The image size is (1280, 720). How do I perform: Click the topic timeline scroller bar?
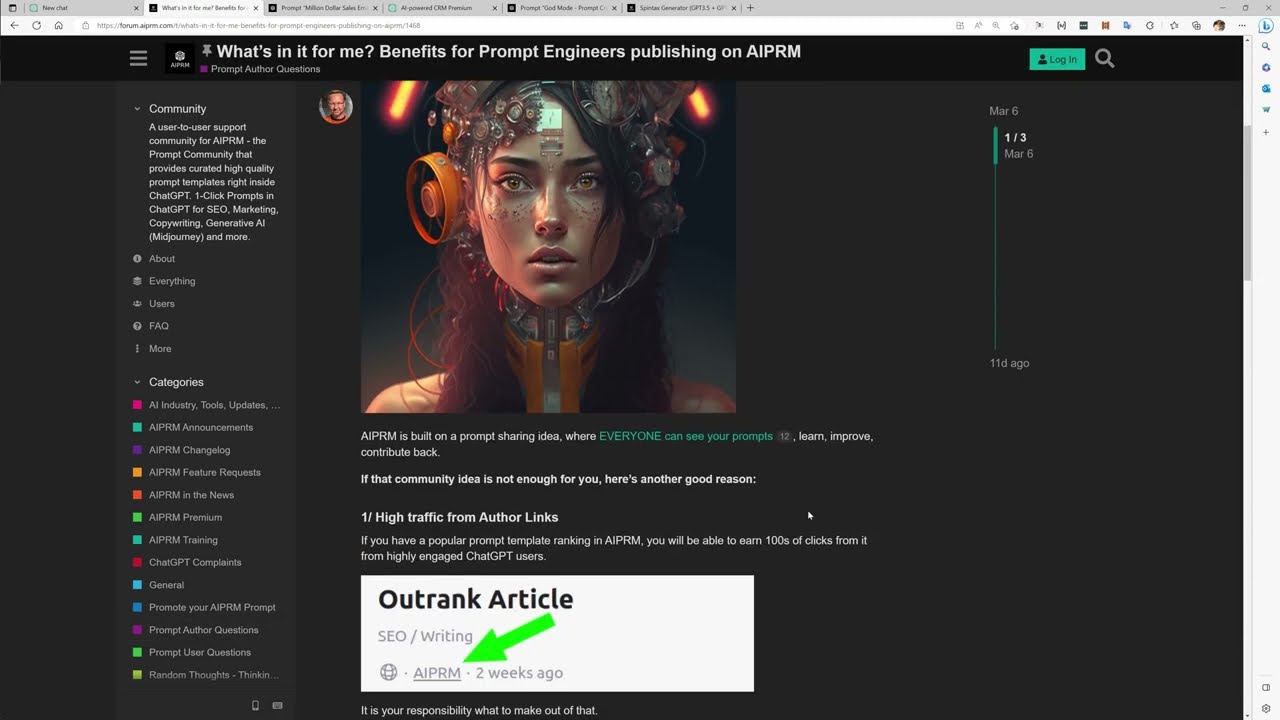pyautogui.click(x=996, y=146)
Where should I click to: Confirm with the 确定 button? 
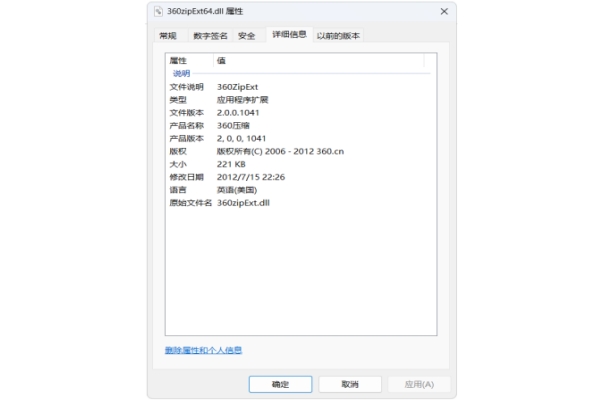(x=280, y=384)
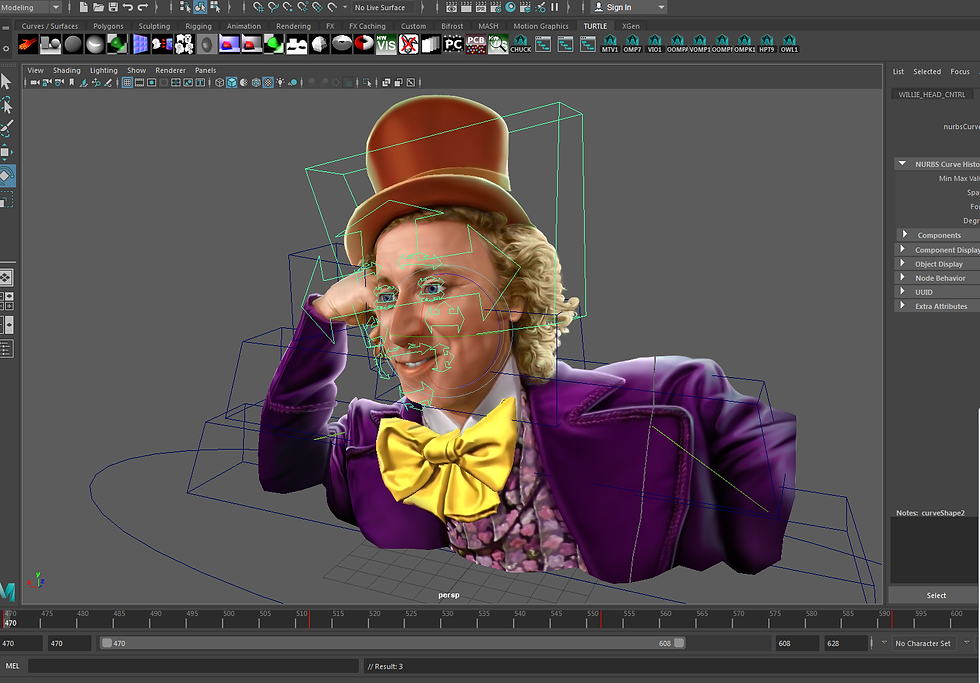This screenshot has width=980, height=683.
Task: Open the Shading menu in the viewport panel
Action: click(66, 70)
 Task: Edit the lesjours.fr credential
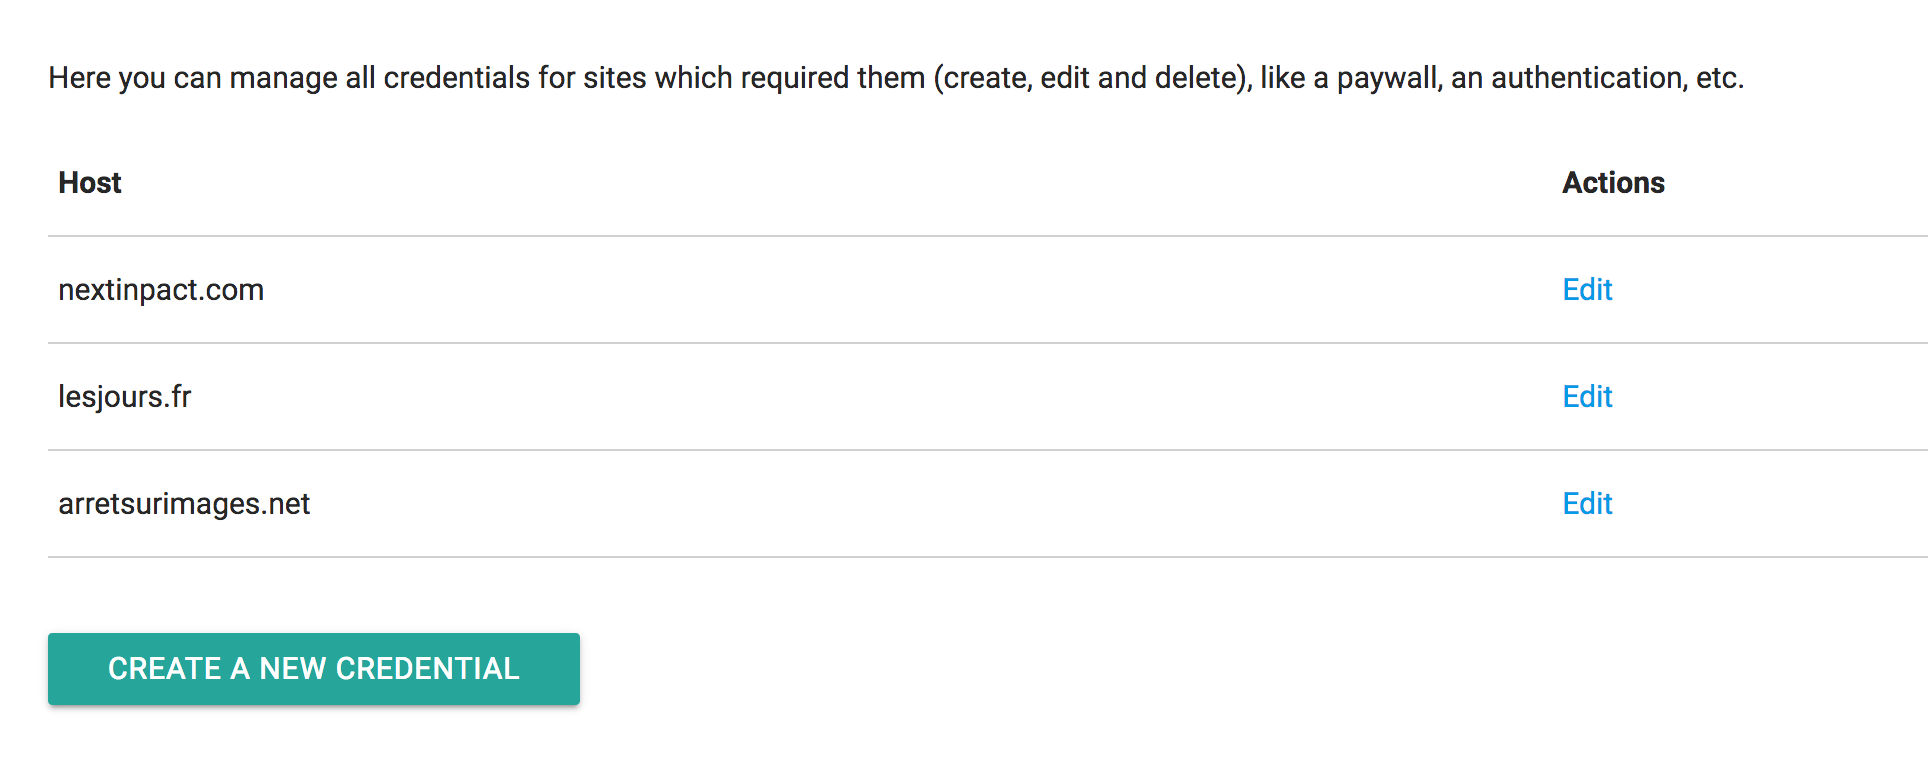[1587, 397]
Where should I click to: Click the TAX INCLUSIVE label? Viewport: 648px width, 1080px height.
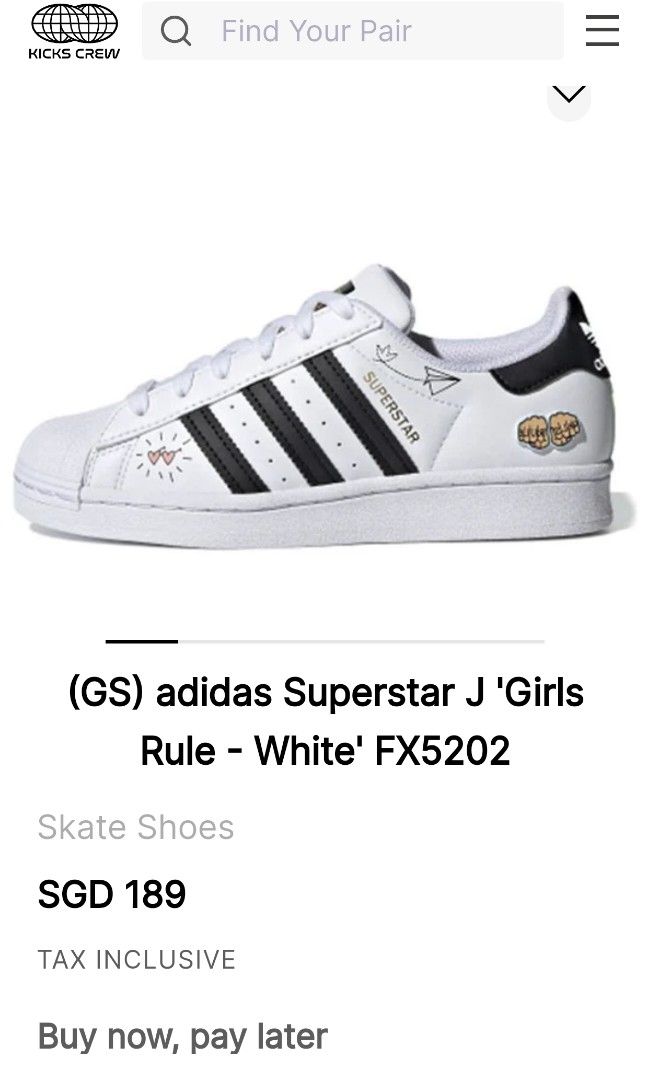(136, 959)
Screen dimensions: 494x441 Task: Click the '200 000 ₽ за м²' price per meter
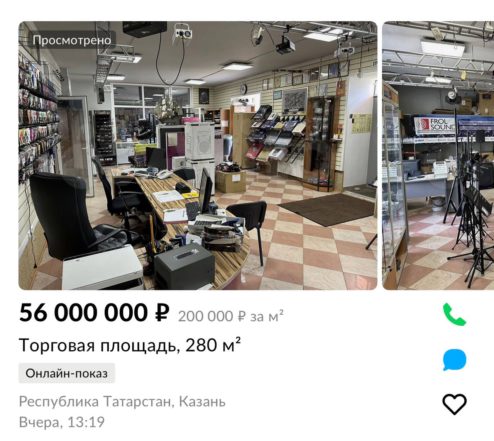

» **DIRECTIONS**
Reproduce every line of the listing above verbatim, omitting the pictures.

» **RESPONSE TO THE EXERCISE**
The image size is (1280, 720). How do I perform: Click the topic timeline scroller bar?
pyautogui.click(x=996, y=146)
Where should I click to: Confirm with the 确定 button? 
(x=280, y=384)
This screenshot has width=980, height=683.
Task: Open the Shading menu in the viewport panel
Action: click(66, 70)
 Task: Edit the lesjours.fr credential
[1587, 397]
Where should I click to: Click the TAX INCLUSIVE label? Viewport: 648px width, 1080px height.
(136, 959)
Screen dimensions: 494x441 Task: Click the '200 000 ₽ за м²' price per meter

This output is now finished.